The DOL's Administrative Law Judge found that Ms. Brown's complaints fell within the scope of SOX and, therefore, she was entitled to protection from retaliation for her actions. The DOL's Administrative Review Board and the Tenth Circuit affirmed the Administrative Law Judge's findings. The Tenth Circuit, applying Chevron deference, determined that whistleblowers are protected by the provisions of SOX even if the alleged fraud is not against shareholders. This decision broadened the coverage of SOX by expanding the types of protected activities that employees may engage in without fear of retaliation by employers.

Section 806 of the Sarbanes-Oxley Act is considered the "anti-retaliation" provision of the Act. This Section provides that publicly traded companies and their officers cannot "discharge, demote, suspend, threaten, harass, or in any other manner discriminate against an employee in the terms and conditions of employment" to retaliate against that employee for providing information to a supervisor "regarding any conduct which the employee reasonably believes constitutes a violation of" law. 18 U.S.C. § 1514A. Section 806 indicates that violations of law include any violations of "any provision of Federal law relating to fraud against shareholders…" Id. A whistleblower is considered to have engaged in protected activity when he or she reports information about conduct that the whistleblower reasonably believes is a violation of law, including fraud.

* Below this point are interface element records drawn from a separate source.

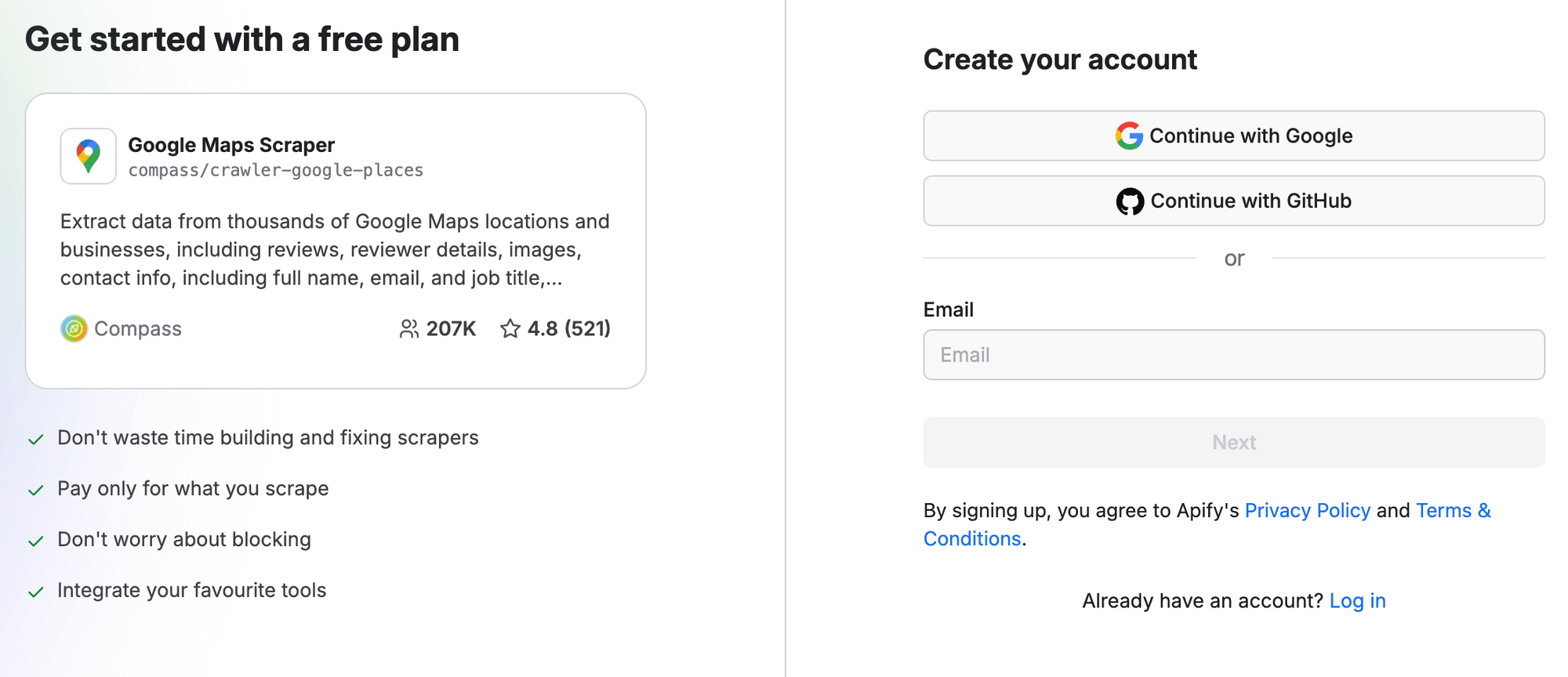
Task: Click the compass/crawler-google-places identifier
Action: [276, 169]
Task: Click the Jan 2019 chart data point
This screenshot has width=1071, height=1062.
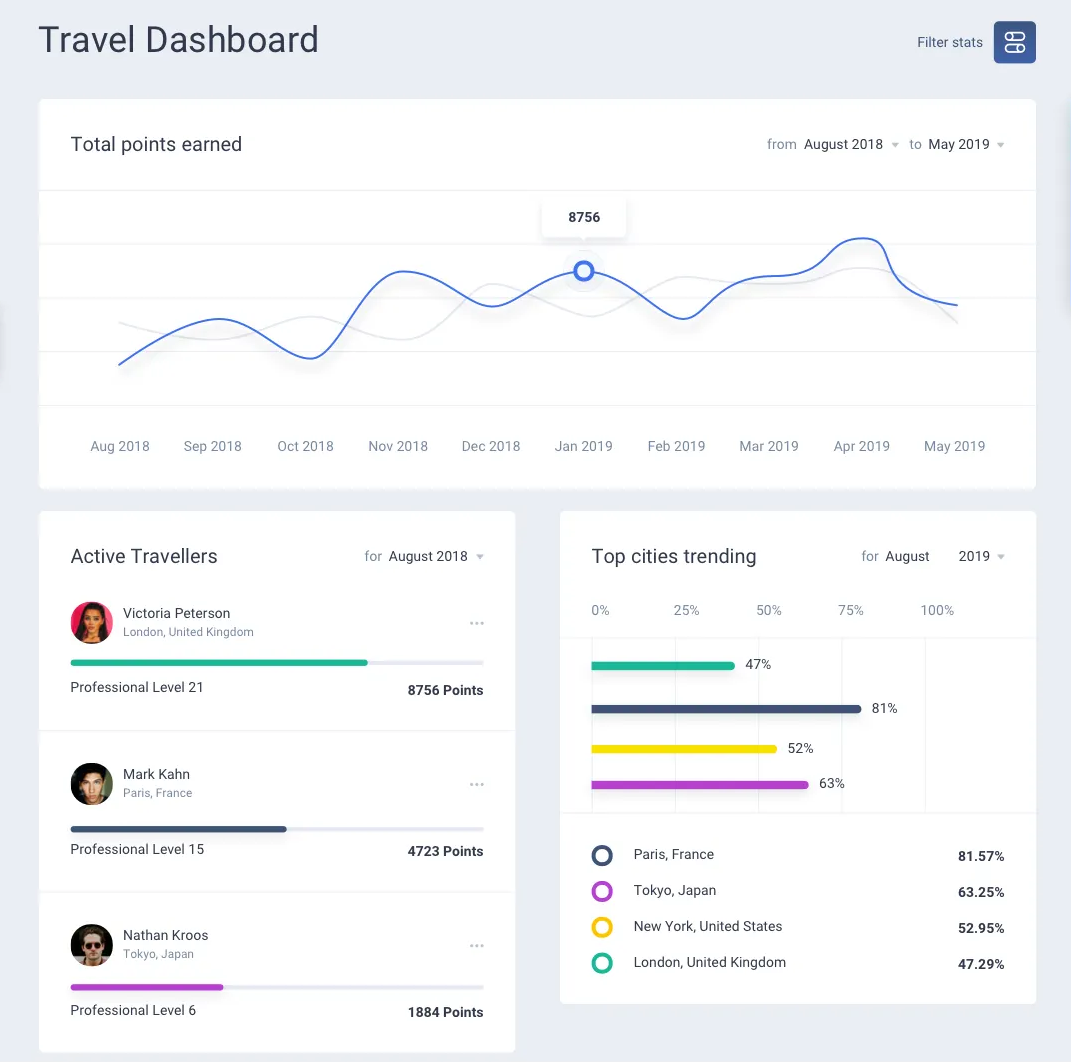Action: click(584, 271)
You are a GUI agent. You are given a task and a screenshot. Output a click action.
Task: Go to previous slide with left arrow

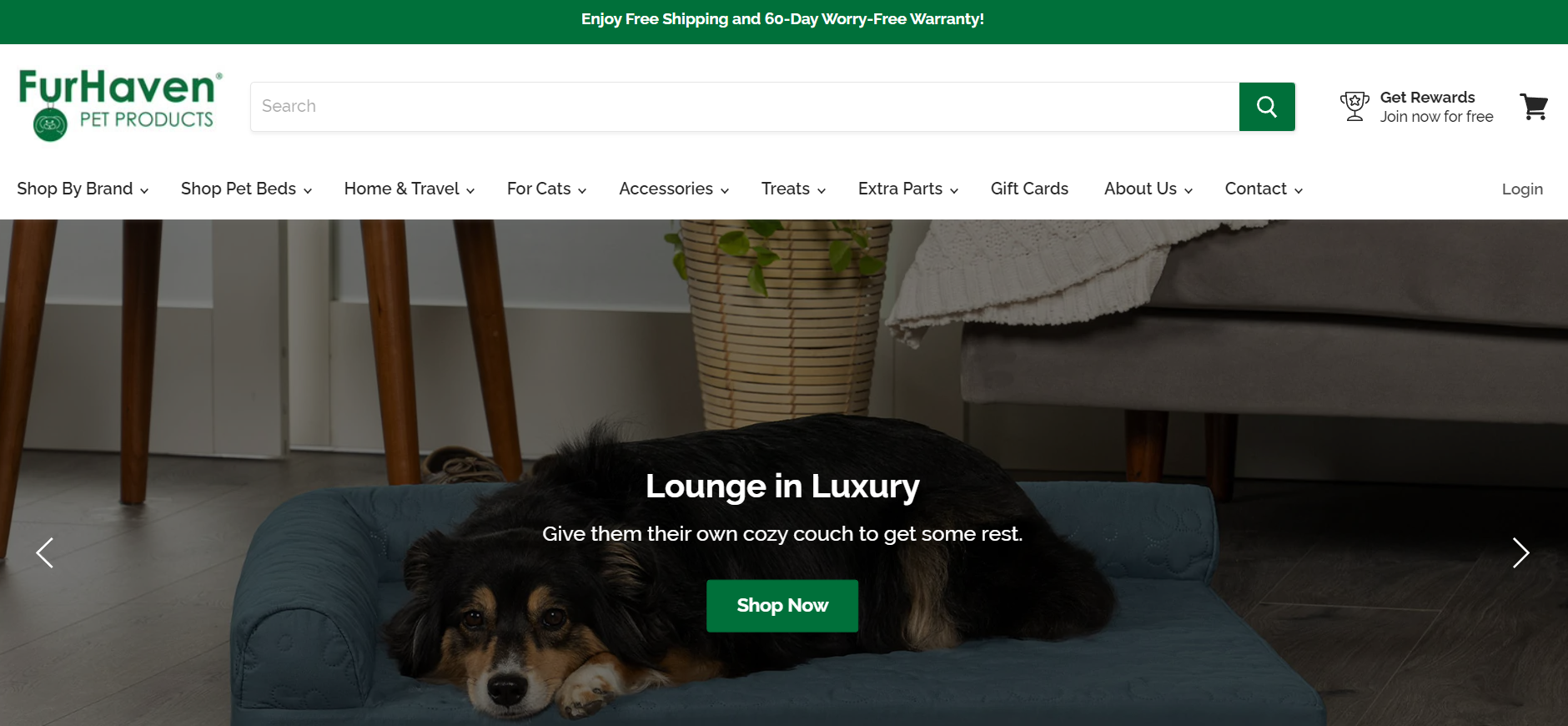point(45,552)
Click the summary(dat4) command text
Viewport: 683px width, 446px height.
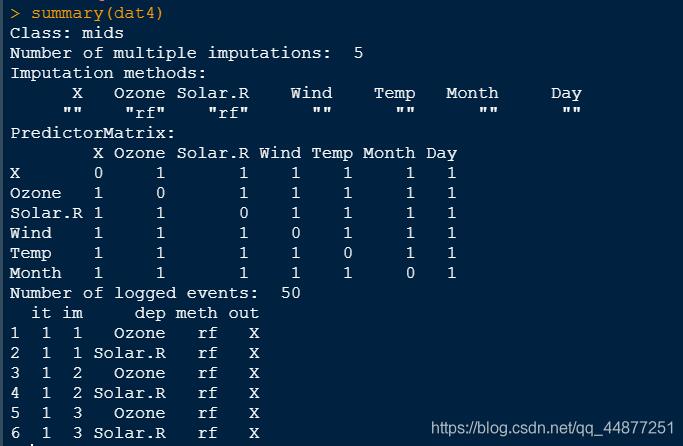97,13
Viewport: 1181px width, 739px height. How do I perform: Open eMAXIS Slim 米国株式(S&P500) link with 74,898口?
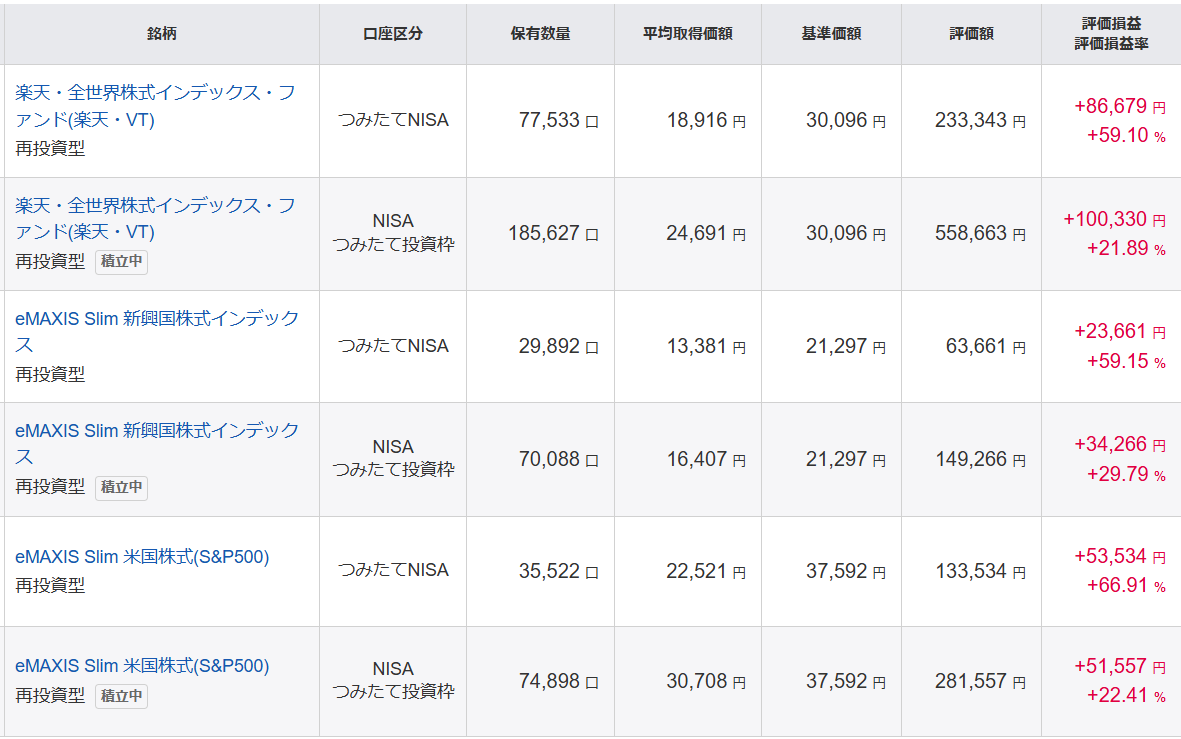[142, 666]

The question in Brown dealt specifically with the "fraud" component of Section 806 and whether the alleged fraud must be against shareholders in order for the whistleblower to be entitled to protection against retaliation. While the provision in Section 806(a)(2) seems to indicate that any alleged fraud or wrongdoing must be "fraud against shareholders," the Tenth Circuit determined that whistleblowers are entitled to the protections of Section 806, whether or not the alleged fraud they reported was against shareholders. Relying on Congressional intent, the court interpreted the phrase "against shareholders" as modifying only the final type of fraud on the list rather than every type of fraud listed. This broad interpretation will provide much more protection to employees that report alleged misconduct. As a result, employers will need to be more aware of what constitutes protected activity under Section 806 of SOX in order to avoid violating the Act.